―――いつも、その日はひとりだった。


「和希様、奥様からの贈り物ですよ」

 家政婦から手渡されたそれを笑顔で受取って、和希は短く礼を言った。その後、今日はお祝いですから、いつもとは違ったお食事にしましょうね、と告げる家政婦に和希は曖昧に笑って頷いた。毎年繰り返される同じ遣り取りに些か辟易している。気を使ってくれなくてもいいのに―――と、思うのは贅沢な話だろうか。
 手渡されたプレゼントに添えられたカードを手に取る。文面は多少変わっていても、内容は殆ど同じだ。今日の日への祝辞と、自分に対する愛情の言葉と、一緒にいられないことへの詫び。繰り返されるそれらに和希は一つ息を吐いて、カードを元に戻した。
 別に気にする事ではないと思う。今日という日はたかだか365日の中の一日にしかすぎず、特別な訳ではない。忙しい両親がわざわざ時間を割いて自分といようと努力するまでの事ではない。
 和希にとって『誕生日』というのは、そんな風に区分けされるものだった。





いつか見た空






 和希は困っていた。目の前で完全に拗ねてしまっている様子の子供をどうすればいいのか判らなかった。

「えーと、啓太。そんなに気にしなくてもいいと思うんだけどな」
「…………」
「俺だって、啓太の誕生日祝ってないんだし」
「…………」

 和希が言ってみても、啓太はむうっと眉を寄せたままで、和希は小さく肩を竦めた。
 いったいぜんたい、どうしてこんな事になったのか―――何が切っ掛けだったのかはっきりとは覚えてないのだが、確か啓太の新しい兄妹の話をしていて、話題が誕生日になったのだと思う。それから誕生日を訊かれて――啓太は五月五日が自分の誕生日だと言っていたが、啓太らしい日だと和希は思った――、それに答えたところ、啓太が今のように拗ねてしまったのだ。啓太曰く、お祝いしたかったのだと。

「…………」

 和希にしてみれば、啓太がどうしてそこまで残念がるのか判らない。誕生日など、一年経てば嫌でも巡ってくるものだ。初夏という今の季節、六月の和希の誕生日が再び巡ってくるのは先過ぎる話だが、そこまで気落ちする程の事ではないと思う。
 だが、啓太にそう言ってみたところで、この小さな子供は納得はしてくれないだろう。
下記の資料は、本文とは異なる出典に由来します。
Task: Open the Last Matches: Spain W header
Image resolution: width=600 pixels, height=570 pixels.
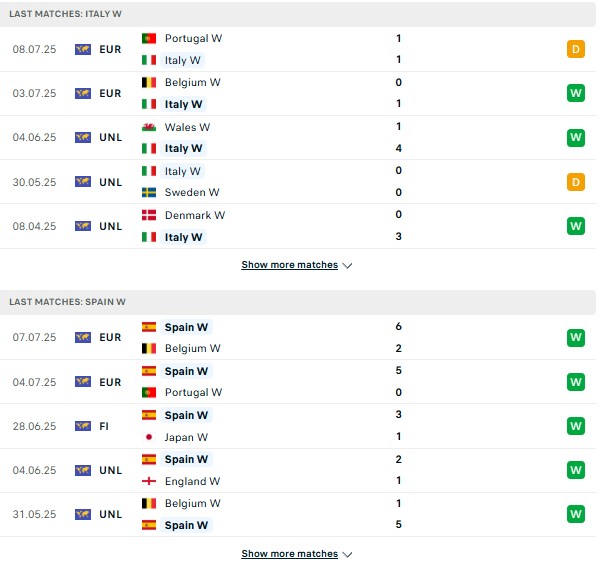Action: (x=298, y=302)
さて、どうしようか―――指を口に押し当てて、考え込む仕種をした和希は不意に思い付いて啓太に声をかけた。

「じゃあ、啓太、明日、一緒に誕生日を祝おうか」

 和希の言葉に啓太は大きな目をぱちぱちと瞬かせて、和希を見上げた。

「お誕生日祝い……?」
「そう。啓太と俺の誕生日を一緒に祝おう?」
「……でも、僕の誕生日、もう終わったよ?」

 当惑したような顔の啓太の頭を撫ぜて、それを言うなら俺のだって過ぎちゃったよ、と和希は笑った。
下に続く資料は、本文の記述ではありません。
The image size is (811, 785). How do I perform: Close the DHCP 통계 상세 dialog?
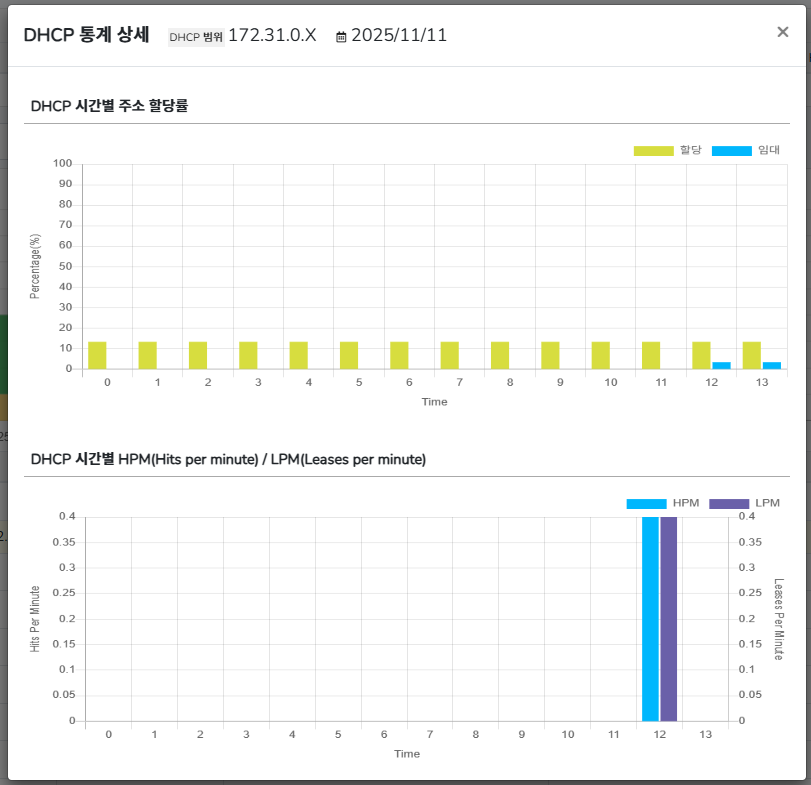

「俺が啓太のお祝いしたいんだよ。啓太は俺の誕生日をお祝いしたくない?」

 和希の言葉に、啓太はぶんぶんと首を横に振った。

「する! カズ兄のお祝いするー!」

 そう元気よく返事して、啓太は和希に抱き着いた。先程までの気落ちなど吹き飛んでしまった様子の子供に、和希はくすくすと笑った。

「? カズ兄? どうしたの?」

 きょとんとした顔の啓太に和希は何でもないよと笑った。

「啓太はあったかいなぁって思って」
「?」

 柔らかくて、あたたかくて、優しい生き物。いつだって啓太は柔らかい部分を優しく撫ぜていって、人をあたたかくさせる。この無邪気な子供は全く意識していないのだろうけれど。
 不思議そうな顔のまま見上げてくる啓太の頭を和希は撫ぜて、また小さく笑った。




 翌日、啓太は待ち切れないと言わんばかりの顔をして、待ち合わせの場所に現れた。

「カズ兄ー!」

 駆け寄ってくる啓太に余り走ると転ぶから、と窘めてもはしゃぐ子供には通じないらしい。和希は苦笑して、啓太の手を引いた。
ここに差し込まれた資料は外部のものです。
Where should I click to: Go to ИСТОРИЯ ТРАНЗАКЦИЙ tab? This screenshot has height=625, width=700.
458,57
「カズ兄、これ、おばあちゃんから。お昼に食べてってー」

 渡された包みに入っていたのは、ちらし寿司だった。素朴な手料理は啓太の家のあたたかさを思わせて、和希は自然に微笑んでいた。
 お昼は啓太の祖母からの差し入れと家政婦の作った料理を食べ、その後、二人してケーキを作った。
 作ったとはいえ、スポンジから焼いた、という訳ではない。予め用意してもらったスポンジに、生クリームやフルーツなどを飾り付けただけの話だ。市販されているケーキを買ってきてもらうのが簡単で手っ取り早く、家政婦の手も煩わせないで済むとは思ったのだが、啓太なら自分で飾り付けする方が喜ぶと思ったのだ。
 案の定、頬に生クリームをつけながら苺をつまみ食いする啓太は楽しそうで、和希もまた楽しそうに笑った。
 そうして出来たケーキを食べて、その後はいつものように遊んだ。

「ねえ、カズ兄、一緒に来て」

 しばらく、遊んだ後に、啓太がそう言って和希の服の裾を引いた。

「? どこに行きたいの? 啓太」

 時刻はそろそろ夕方になろうとしている。帰るにはまだ時間があるが、これから遊びに出るには遅い時間だ。今日の趣旨は伝えてあるから、多少遅くなってもお誕生日という事でお咎めはないかもしれない。だが、かといって遅くまで出歩かせるのはどうかと思えた。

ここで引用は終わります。